MD PhD Program

Brian BalliosStudent Name: Brian G. Ballios
Supervisors: Dr. Derek van der Kooy and Dr. Molly Shoichet
PhD Thesis: New Approaches to the Transplantation of Stem Cells and their Progeny for the Treatment of Retinal Degeneration

Retinal disease leads to permanent vision loss for which there is no regenerative treatment.  Our pharmacologic approaches can only serve to stave off the progression of disease, but they do not represent a restorative approach to vision loss.  Cellular transplantation shows promise for replacing the light-sensitive photoreceptors responsible for vision in the retina; however, transplantation in retinal disease is limited by poor distribution, survival and integration of cells in vivo after standard delivery in saline vehicle.  Brian was interested in addressing each of these barriers in order to improve transplant efficacy.  With an undergraduate degree in Engineering Chemistry and his concurrent MD training, he wanted to combine his passion for both engineering and medicine into a fruitful career in academic medicine.  During his PhD, he proposed a new collaboration between two different fields of research – stem cell biology and tissue engineering – and used his unique background to identify a new approach to the transplantation of stem cells and their progeny in the treatment of retinal degeneration.  Brian’s work led to the design of the first injectable biomaterial-based cell delivery vehicle to transplant adult stem cell progeny into the subretinal space of adult retina.  He further showed that clonally isolated multipotent mouse and human retinal stem cells (RSCs) could be directed toward a mature rod photoreceptor fate with the highest efficiency reported to date (>95%).  When combined with the biomaterial delivery system, this resulted in the highest levels of functional integration of adult stem cell-derived rod photoreceptors relative to previous reports in the literature.

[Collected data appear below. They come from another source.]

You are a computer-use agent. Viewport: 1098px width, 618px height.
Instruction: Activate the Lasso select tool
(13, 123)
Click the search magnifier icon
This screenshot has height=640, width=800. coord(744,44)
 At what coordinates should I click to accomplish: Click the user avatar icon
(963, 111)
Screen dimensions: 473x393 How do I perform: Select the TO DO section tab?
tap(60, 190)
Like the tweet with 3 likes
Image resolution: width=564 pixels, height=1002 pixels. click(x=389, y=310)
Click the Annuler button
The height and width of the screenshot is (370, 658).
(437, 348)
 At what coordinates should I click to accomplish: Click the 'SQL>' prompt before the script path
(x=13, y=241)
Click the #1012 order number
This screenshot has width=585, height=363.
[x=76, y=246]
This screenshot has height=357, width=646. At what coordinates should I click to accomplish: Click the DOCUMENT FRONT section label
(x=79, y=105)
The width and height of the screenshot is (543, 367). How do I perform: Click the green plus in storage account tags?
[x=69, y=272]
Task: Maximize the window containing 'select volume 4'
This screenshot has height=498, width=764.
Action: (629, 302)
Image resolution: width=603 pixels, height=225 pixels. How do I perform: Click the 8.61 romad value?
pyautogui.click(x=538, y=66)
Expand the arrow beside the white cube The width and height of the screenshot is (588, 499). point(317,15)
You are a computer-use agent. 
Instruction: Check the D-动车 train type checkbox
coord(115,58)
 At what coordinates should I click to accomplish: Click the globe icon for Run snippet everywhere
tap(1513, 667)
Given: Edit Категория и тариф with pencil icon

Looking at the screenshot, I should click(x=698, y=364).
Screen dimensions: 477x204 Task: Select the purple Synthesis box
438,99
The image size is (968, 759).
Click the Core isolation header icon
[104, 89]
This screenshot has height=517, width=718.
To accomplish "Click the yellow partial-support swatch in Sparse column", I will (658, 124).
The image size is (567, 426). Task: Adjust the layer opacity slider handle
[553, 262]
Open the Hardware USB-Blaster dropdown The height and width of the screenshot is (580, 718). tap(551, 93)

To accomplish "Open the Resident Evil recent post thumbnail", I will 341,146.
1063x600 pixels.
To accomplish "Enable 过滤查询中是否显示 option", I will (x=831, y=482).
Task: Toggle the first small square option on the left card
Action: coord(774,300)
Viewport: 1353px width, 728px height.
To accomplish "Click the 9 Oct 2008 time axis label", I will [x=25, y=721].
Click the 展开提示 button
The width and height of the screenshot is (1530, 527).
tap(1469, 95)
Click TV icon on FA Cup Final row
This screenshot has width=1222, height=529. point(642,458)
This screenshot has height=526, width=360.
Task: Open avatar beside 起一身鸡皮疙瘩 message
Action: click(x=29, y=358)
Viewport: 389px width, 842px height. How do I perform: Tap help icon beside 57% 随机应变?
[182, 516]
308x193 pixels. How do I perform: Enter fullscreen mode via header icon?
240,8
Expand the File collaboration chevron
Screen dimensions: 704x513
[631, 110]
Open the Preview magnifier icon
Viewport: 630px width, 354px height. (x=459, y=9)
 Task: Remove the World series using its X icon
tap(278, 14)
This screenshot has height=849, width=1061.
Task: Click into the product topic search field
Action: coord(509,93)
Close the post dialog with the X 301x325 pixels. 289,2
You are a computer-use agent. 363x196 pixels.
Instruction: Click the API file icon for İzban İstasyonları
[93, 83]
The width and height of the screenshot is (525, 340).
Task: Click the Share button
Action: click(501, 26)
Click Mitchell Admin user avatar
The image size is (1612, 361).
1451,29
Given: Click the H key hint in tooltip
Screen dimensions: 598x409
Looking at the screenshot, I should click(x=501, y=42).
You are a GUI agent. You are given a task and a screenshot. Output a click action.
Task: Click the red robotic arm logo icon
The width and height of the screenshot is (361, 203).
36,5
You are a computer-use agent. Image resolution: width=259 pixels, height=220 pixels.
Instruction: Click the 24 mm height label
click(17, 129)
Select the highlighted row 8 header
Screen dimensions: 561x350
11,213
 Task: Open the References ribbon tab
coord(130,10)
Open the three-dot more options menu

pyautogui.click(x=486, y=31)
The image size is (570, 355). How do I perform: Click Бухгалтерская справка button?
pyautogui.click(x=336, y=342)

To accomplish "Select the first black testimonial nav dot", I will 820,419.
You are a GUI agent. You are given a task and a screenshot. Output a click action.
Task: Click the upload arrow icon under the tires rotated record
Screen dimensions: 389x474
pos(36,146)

Brian received his PhD in 2013 from the Institute of Medical Sciences as part of the combined MD/PhD Program (MD ’15, PhD ’13).  His research was supported by a CIHR Doctoral Canada Graduate Scholarship, a CIHR MD/PhD studentship, and the McLaughlin Centre Graduate Fellowship.

Brian is currently a first year resident physician in Ophthalmology at the University of Toronto.  He hopes that his experiences, both academic and clinical, will put him in a key position for innovation in ophthalmologic research in the future.